Il protagonista era il baritono canadese Gerald Finley, nobile e misurato nell'emissione, chiarissimo nella parola, il quale però è stato poco incisivo nei passi più gloriosi della sua parte, soprattutto nel giuramento finale del II atto. E' la classica voce da perfetto liederista, si avverte dall'attacco alto dei suoni e leggermente fisso sugli acuti, un canto leggermente “manierato” che se avvantaggia l'emissione in certi passi più lirici la penalizza in quelli più veementi, nel duetto con Arnoldo per esempio. Michele Pertusi mi era piaciuto di più e lo stesso Bruson, in una bellissima edizione al Filarmonico di Verona.

            bystroem M.Bystroem

Matilde era la bellissima Malin Bystroem, una svedesona alta e bionda, fisico da top model, adusa al repertorio mozartiano . Sinceramente una  prova  che mi ha  deluso: per il  timbro, che è abbastanza anonimo, per l'assenza  di  vigore poiché la voce risuona chiara e poco proiettata, per la tecnica, tutta da perfezionare. Ne è risultata una esecuzione non ancora matura, piuttosto incerta seppur musicalmente a posto, con acuti lanciati alla “garibaldina” e agilità sofferte. Tra l'altro (questo è un consiglio per chi vuole stare in scena con eleganza) la bellezza conta fino a un certo punto, conta piuttosto la POSTURA. Proprio perché preoccupata dall'asperità della sua parte e forse dalla vocalità non adatta, la splendida “Barbie” ha cantato con le braccia perennemente mulinanti, tipo direttore d'orchestra, e piegata su un fianco. Non era un bel vedere, tant'è che man mano che l'opera andava avanti ha preso il sopravvento la piccola ma aguzza Elena Xanthoudakis, che cantava Jemmy. Una Dessay in sedicesima, somigliantissima, vincente nei concertati e nel meraviglioso finale, in cui ha umiliato la collega con un formidabile do acuto.

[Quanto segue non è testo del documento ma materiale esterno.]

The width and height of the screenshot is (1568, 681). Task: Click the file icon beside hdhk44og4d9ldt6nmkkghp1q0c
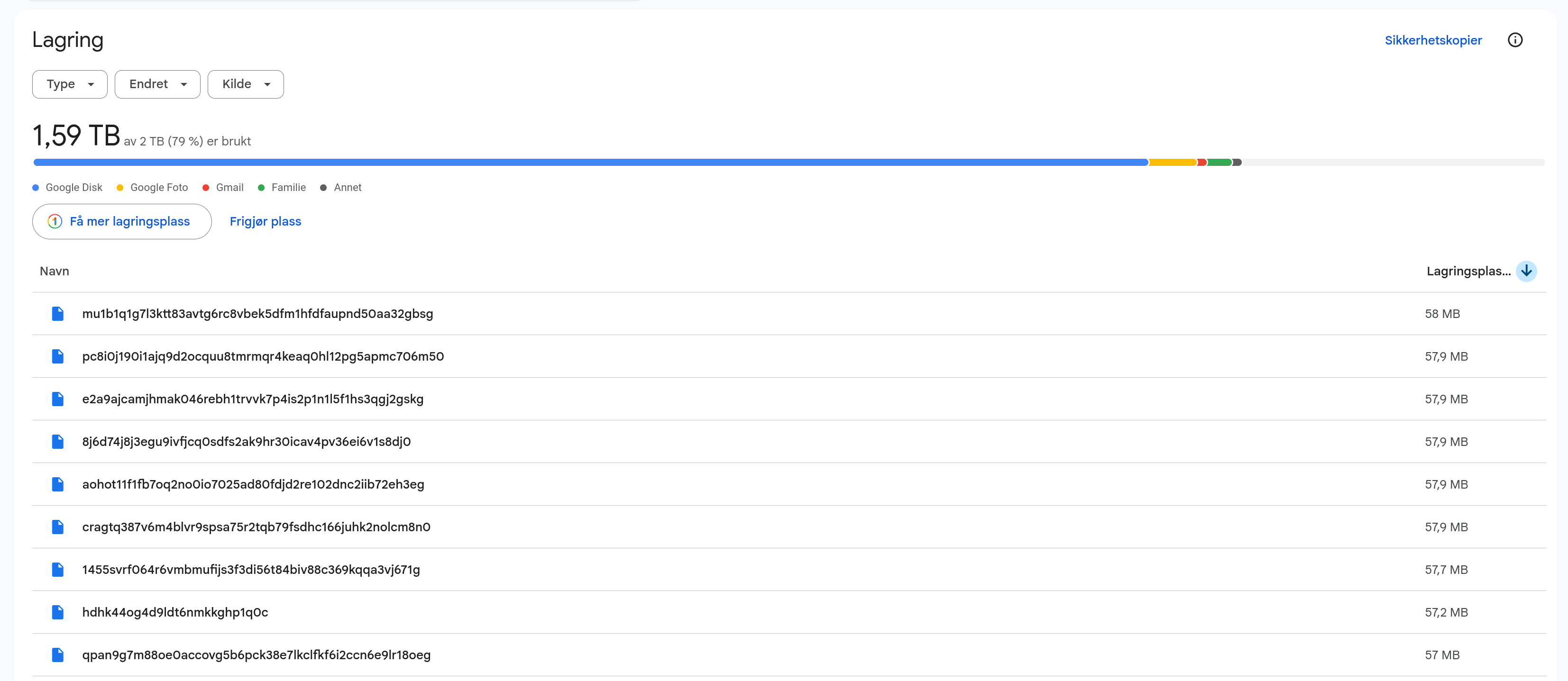tap(58, 612)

Molto bravo il basso Frédéric Caton come Melchtal, meno bene Carlo Cigni come Gesler, a causa di un registro acuto piuttosto ingolato.Belle le voci di David Kimberg come Leutoldo e Matthew Rose come Gualtiero.Buona Edwige e cioé il mezzosoprano Marie-Nicole Lemieux.

La serata e le prossime due recite verranno registrate e poi proposte in cd dalla Emi.